In this matter you really are only given two choices. Either you go along with the flow or fight it. Fight for the life that was never yours to begin with.

Not mine. Preposterous, you might think.

But think about it how can you call something that is yours when you aren't even sure of its fundamentals. Like why I was given life, why was I formed this way, what is the meaning of my existence and the sort.

If we don't have a sure answer to these questions, then doesn't it show our ignorance of it and therefore signifies our lack of control with it. 

Or do you lean on the cap out that says everything happened to be just so. There's no reason for life.

"As no one has power over the wind to contain it, so no one has power over the time of their death," so the wise teacher had written.

Death. You can't outrun it, nor you can outwit it. A man can only hope that when his hour is up, his meager life has somewhat fulfilled a purpose he can make peace with it. 

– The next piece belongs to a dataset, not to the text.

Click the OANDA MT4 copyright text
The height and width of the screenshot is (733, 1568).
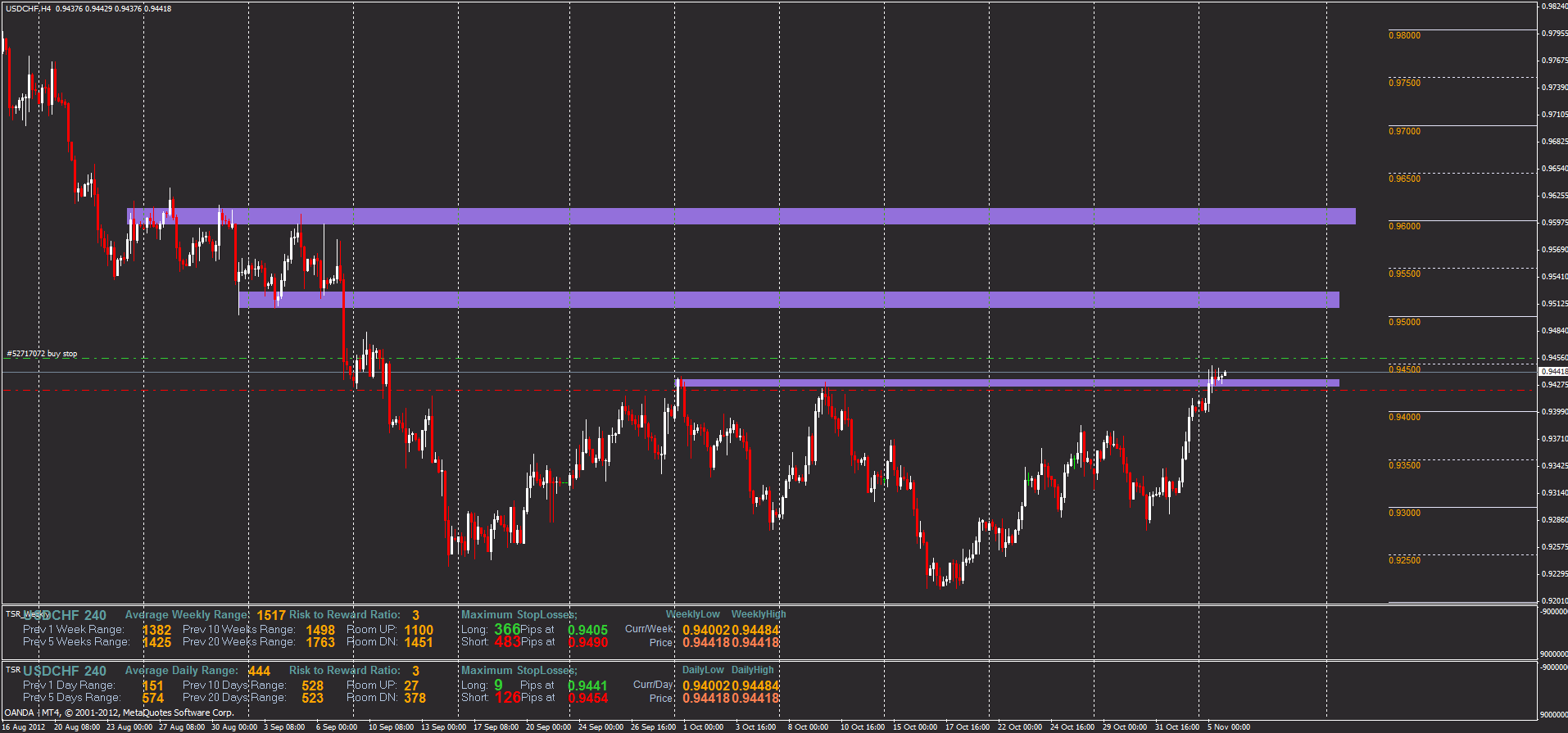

However, death as they say is like an adroit thief. Always masterminding on how to make a grand entrance that it relishes to catch you vulnerably unguarded for its coming.

Stopping death. It's one of the many pursuits of the human mind taking so much inspiration in the human heart that maybe it was put there because man wasn't meant for the land of the dead. But on the land of the living.

A story was once read into her hearing. It's about death, how it was ultimately defeated. There's now hope of life even in the arms of death. Its fingers having been crushed to clutch you into its bosom that you could be set free from its hold. If only you accept the victor's hand.

Of course, Leah knew this was only a story passed through the ages. Supposed to help you see light in the darkness. A sense of life in the land of despair.

Yet sometimes stories can also be true, right?

Before, she thought she'd welcome death like a long-awaited friend when it'll come for her. After hearing their voices though, their side of the coin, she couldn't help but want it after all. Life and the power of resurrection.

Fear, maybe it was the prelude, the sign that death was already on her heels. It had been shadowing her for quite some time encapsulating her in a bubble of sleep deprivation and tension. 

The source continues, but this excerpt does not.